Search code examples
phpfgetcsv

Reading contents from text/csv document with inconsistencies in data


I am trying to import data from a source that is not a csv or txt but I am able to read it like a text / csv with my code.

The problem I am having is that some "data records" do not follow the same logic. I have approximately 70% of the document conforming, however, I think I may be missing something in the data that is throwing off the results.

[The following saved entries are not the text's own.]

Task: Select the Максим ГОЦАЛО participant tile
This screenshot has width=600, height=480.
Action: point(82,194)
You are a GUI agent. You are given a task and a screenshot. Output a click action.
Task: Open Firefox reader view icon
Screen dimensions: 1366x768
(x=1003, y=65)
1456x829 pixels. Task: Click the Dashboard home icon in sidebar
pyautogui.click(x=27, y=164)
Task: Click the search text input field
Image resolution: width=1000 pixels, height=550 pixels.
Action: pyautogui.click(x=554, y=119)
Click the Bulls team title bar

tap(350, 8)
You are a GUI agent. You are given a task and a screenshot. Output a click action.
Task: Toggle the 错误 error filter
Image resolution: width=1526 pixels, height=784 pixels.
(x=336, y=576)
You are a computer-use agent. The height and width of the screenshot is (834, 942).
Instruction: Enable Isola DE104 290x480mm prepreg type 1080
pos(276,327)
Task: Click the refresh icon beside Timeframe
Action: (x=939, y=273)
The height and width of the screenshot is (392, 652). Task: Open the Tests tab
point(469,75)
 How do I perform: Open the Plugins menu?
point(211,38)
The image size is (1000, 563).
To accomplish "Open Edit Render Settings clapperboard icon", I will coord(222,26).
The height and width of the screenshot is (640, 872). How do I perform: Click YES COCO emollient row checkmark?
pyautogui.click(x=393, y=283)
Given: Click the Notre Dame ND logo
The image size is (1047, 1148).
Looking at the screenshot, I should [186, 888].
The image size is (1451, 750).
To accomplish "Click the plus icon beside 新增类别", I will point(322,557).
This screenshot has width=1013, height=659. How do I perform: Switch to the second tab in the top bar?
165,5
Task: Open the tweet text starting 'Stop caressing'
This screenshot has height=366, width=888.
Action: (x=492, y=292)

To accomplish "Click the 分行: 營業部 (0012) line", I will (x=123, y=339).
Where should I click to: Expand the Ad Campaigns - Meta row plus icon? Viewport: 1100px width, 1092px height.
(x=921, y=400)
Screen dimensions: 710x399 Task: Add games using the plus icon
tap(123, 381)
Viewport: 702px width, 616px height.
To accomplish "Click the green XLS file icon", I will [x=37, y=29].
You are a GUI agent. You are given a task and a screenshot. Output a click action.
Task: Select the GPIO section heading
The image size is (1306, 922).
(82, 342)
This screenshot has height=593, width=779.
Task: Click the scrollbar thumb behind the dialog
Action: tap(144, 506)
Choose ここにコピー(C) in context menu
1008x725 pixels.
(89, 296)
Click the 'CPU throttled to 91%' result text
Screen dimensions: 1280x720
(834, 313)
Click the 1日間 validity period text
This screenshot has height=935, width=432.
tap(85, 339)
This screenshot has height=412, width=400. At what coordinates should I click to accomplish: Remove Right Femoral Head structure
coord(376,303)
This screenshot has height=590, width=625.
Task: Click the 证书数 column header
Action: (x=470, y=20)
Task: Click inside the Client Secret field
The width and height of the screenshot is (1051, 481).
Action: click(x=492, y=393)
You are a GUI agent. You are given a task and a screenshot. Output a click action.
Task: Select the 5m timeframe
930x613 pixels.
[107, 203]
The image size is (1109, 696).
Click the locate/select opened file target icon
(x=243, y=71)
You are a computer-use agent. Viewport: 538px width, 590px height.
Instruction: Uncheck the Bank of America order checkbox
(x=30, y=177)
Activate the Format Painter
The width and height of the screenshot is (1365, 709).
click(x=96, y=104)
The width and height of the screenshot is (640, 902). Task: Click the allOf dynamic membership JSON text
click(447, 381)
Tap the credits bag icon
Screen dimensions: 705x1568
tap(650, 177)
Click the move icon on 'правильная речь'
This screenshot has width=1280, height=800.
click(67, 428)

I would appreciate it if you could please take a look at the code and the file and help me figure out why some of the data is not working like the rest of the document. I suspect it is because of odd number of characters (~ and/or >) in one of the fields or that the start/stop is slightly different for some of the records.

<?php
header("Content-Type:text/html");

$file = "data.txt";
if (($handle = fopen($file, "r")) !== FALSE) 
    {
        fgetcsv($handle, 1000, ">~Yn");
        $imports = array();

            while (($data = fgetcsv($handle, 1000, ">")) !== FALSE) 
            {
                if(strpos($data[4],'<') !== false)
                    {
                        echo "<br /><strong>Section:</strong> " . $data[5];
                        echo "<br /><strong>Row:</strong> " . $data[6];
                        echo "<br /><strong>Qty:</strong> " . $data[7];
                        echo "<br /><strong>Price:</strong> " . $data[8];
                        echo "<br /><strong>Notes:</strong> " . $data[10];
                    }
                else
                    {
                        echo "error: ";
                        print_r($data);
                    }
                echo "<br /><br /><br /><br />";
            }

            fclose($handle);
    }
?>

The sample data can be found here: Sample Data


Solution

  • I have found a solution that works better than the method I originally attempted. I first determined that loading it as a CSV was not giving me the best results. I then realized that there are common delimiters between each record that I was missing. That being said, I split the contents into lines and then split the lines into pieces using split(). I also ignored the first and last match because of data mismatches.

    $file = "data.txt";
    $content = file_get_contents($file);
    $lines = split(">~", $content);
    foreach($lines as $line)
        {
            $data = split(">", $line);
    
            if(strpos($data['5'],'.') !== false) //if the section is a price
                {
                    //the first match is ignored
                }
            elseif(empty($data['7'])) //if Qty is empty
                {
                    //the last match is ignored
                }
            else
                {
                    echo "<br><br><br>";
                    echo $data['5'] . " (Section) <br>";
                    echo $data['6'] . " (Row) <br>";
                    echo $data['7'] . " (Qty) <br>";
                    echo $data['8'] . " (Price) <br>";
                    //use the data
                }
        }
    

    This resulted in a much more accurate and thorough data collection!